Did I say this garden has a will of its own? It’s never going to tamely surrender to any Tom, Dick or Harry with a shovel. It demands respect.
“You fight dirty, don’t you?” I can’t help saying out loud.
“Who are you talking to?” Osian asks from a few feet away. He cuts through to me at last and stops, breathing hard, sweat glistening on his forehead.
He has large cutters in his hand. One quick look at me and he holds up a hand. “Stay still.”
“Really?” I rasp through a dry throat. “Because I was about to go to travelling. What do think? Glasgow? York? I hear Grimsby’s lovely this time of year.”
His eyes flick to me, his expression amused, then he notices the scratch on my face. “Shit, this is bad,” he says, tugging at the branch that’s caught in my hair. Then he looks down at my clothes caught on thorns, and at my feet in a tangle of briars holding me prisoner.
He works quickly and effectively. In no time at all, he’s trimmed back everything within a circle around me.
“These must be yours.” He hands me my lost cutters.
“Don’t touch your hair – there’s a nasty vine stuck in it.
I’ll need to get you inside and work with smaller secateurs.

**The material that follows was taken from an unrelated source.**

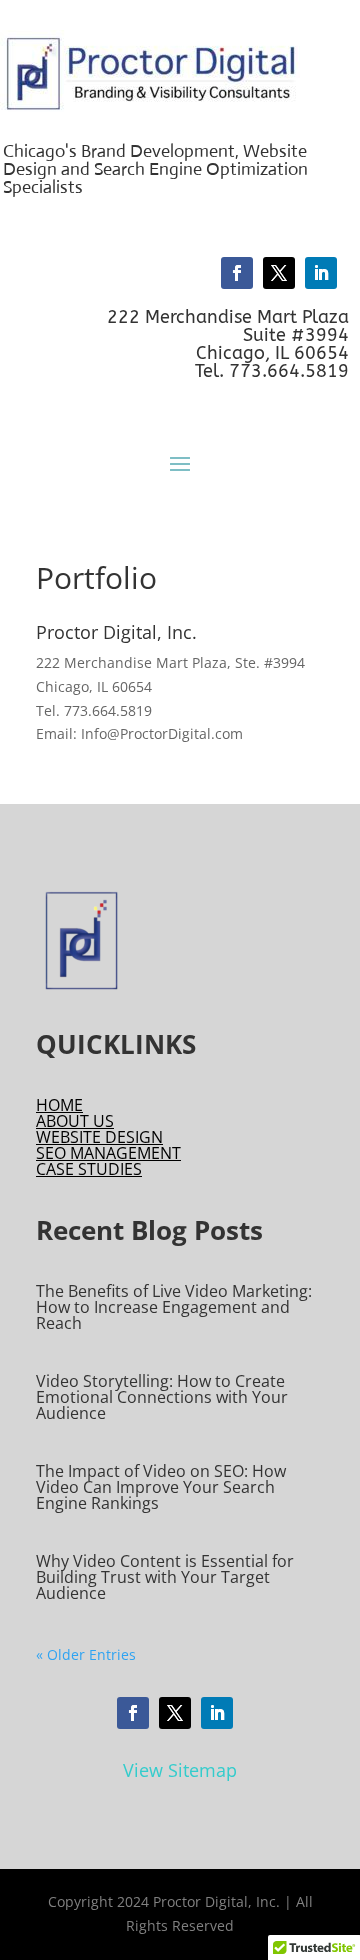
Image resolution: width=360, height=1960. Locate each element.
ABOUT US (75, 1121)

And you’re bleeding.” He places a hand in the small of my back and guides me carefully back to the path he seems to have cut to reach me.
“Just a sec.” I take a couple of steps sideways and bend to check the slate. Now that Osian’s made a bit of room, I can squat all the way down for a better look.
“Careful,” he says. “You don’t want to get your wounds dirty.”
Bending my head down, I peer under the growth. It’s just as I suspected: the line of slates runs a long way; the end isn’t even visible from here.
“Did you lose something?”
“I’ve found something.” I can’t help grinning.
“Your credit cards?”
“Tell you when my throat feels better.”
Without a word, Osian helps me all the way back to the house.